Хайнер Мюллер и русская интеллигенция

Марина Давыдова о том, почему главный драматург послевоенного европейского театра оказался чужд русской сцене

текст: Марина Давыдова
Detailed_picture© David Baltzer

У поклонников и хулителей новой премьеры Кирилла Серебренникова «Машина Мюллер» вышел заочный спор: стала ли эта премьера подлинным открытием Хайнера Мюллера для России или же Мюллера уже давно открыли русской сцене Теодорос Терзопулос («Квартет», 1993 г.) и Анатолий Васильев («Медея. Материал», 2001 г.), а сейчас его вообще пора закрывать, потому что есть мнение, что Мюллер устарел. Да-да! Одна актриса вроде бы сказала об этом где-то в кулуарах лет двадцать тому назад. Предвидела, так сказать. А теперь многим уж и вовсе стало ясно, что Россия питается объедками с чужого (европейского) стола вместо того, чтобы… ну вы понимаете.

Я не знаю, устарел ли Мюллер вообще. Если это и так, то в странах загнивающей Европы этого никто пока не заметил. Но для России его закрывать уж точно рано. Я вообще не уверена, что он будет тут когда-нибудь по-настоящему открыт, ибо Мюллер чужд российской сцене так же, как чужда России сама левая идея, воплощением которой он стал. «Прежде это считалось парадоксом, но теперь доказано», как говаривал Гамлет.

В стране, развернувшейся в начале века в левом марше, если приглядеться, все давно уже с правым уклоном — и власть, и народ, и, что совсем уж парадоксально, сама интеллигенция, включая большую часть ее малюсенькой диссидентской части. Тут редко думают о будущем, но часто грезят о прошлом — о дореволюционных временах, о сталинских временах, об оттепельной эпохе, о 90-х годах. У каждого свой ретроспективный идеал, но он почти всегда ретроспективный. Это было так, даже когда Россия называлась СССР, а в гимне еще пели про «победу бессмертных идей коммунизма». Товарищ Сталин и Александр Солженицын, члены брежневского Политбюро и большая часть авторов журнала «Континент» были равно далеки от идей левых европейских интеллектуалов, а слово «революция» давно уже стало в России страшным ругательством и синонимом слова «разруха». Исключения столь редки, что их можно считать статистической погрешностью.

> _ЗАДАНИЯ_
1. Перепишите из статьи о Хайнере Мюллере фрагмент от слов "текст: Марина Давыдова" до слов "ну вы понимаете.", ничего в нем не меняя.
2. Переведите на английский следующее предложение из статьи о Хайнере Мюллере: «Тут редко думают о будущем, но часто грезят о прошлом — о дореволюционных временах, о сталинских временах, об оттепельной эпохе, о 90-х годах».
3. Изложите суть статьи о Хайнере Мюллере в двух предложениях.
Материал никак не связан со статьей о Хайнере Мюллере.

> _ИСХОДНЫЕ ДАННЫЕ_

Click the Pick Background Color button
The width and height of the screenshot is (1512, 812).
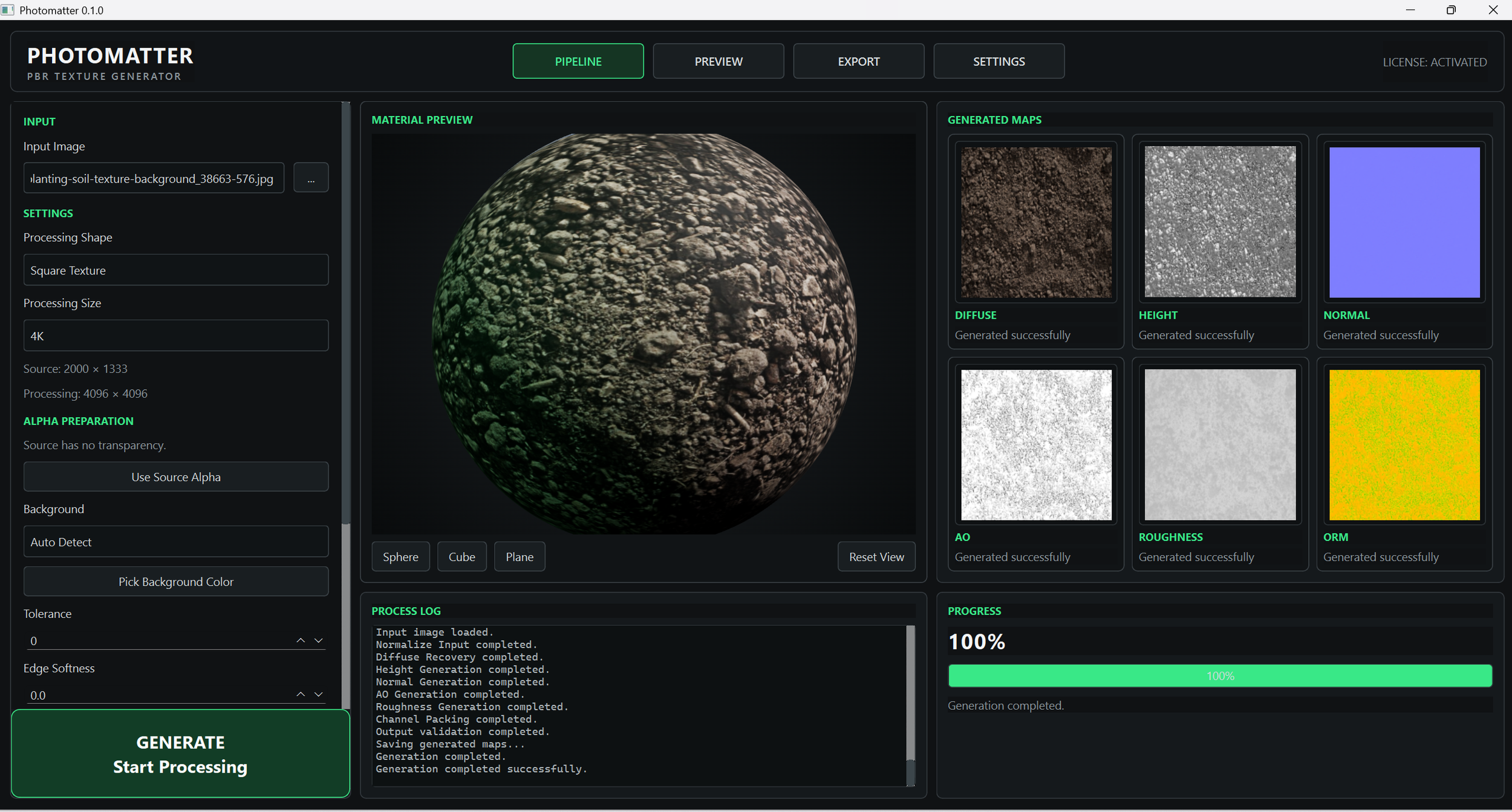[176, 581]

> _ОТВЕТЫ_
1.
текст: Марина Давыдова
Detailed_picture© David Baltzer

У поклонников и хулителей новой премьеры Кирилла Серебренникова «Машина Мюллер» вышел заочный спор: стала ли эта премьера подлинным открытием Хайнера Мюллера для России или же Мюллера уже давно открыли русской сцене Теодорос Терзопулос («Квартет», 1993 г.) и Анатолий Васильев («Медея. Материал», 2001 г.), а сейчас его вообще пора закрывать, потому что есть мнение, что Мюллер устарел. Да-да! Одна актриса вроде бы сказала об этом где-то в кулуарах лет двадцать тому назад. Предвидела, так сказать. А теперь многим уж и вовсе стало ясно, что Россия питается объедками с чужого (европейского) стола вместо того, чтобы… ну вы понимаете.

2. Here people rarely think about the future but often dream of the past — of pre-revolutionary times, of Stalin's times, of the Thaw era, of the 1990s.

3. Премьера «Машины Мюллер» Кирилла Серебренникова вызвала спор о том, открыла ли она Хайнера Мюллера для России или его давно открыли и он уже устарел. Автор считает, что для России закрывать Мюллера рано: он чужд российской сцене так же, как чужда России левая идея, ведь власть, народ и интеллигенция здесь давно с правым уклоном и грезят о прошлом.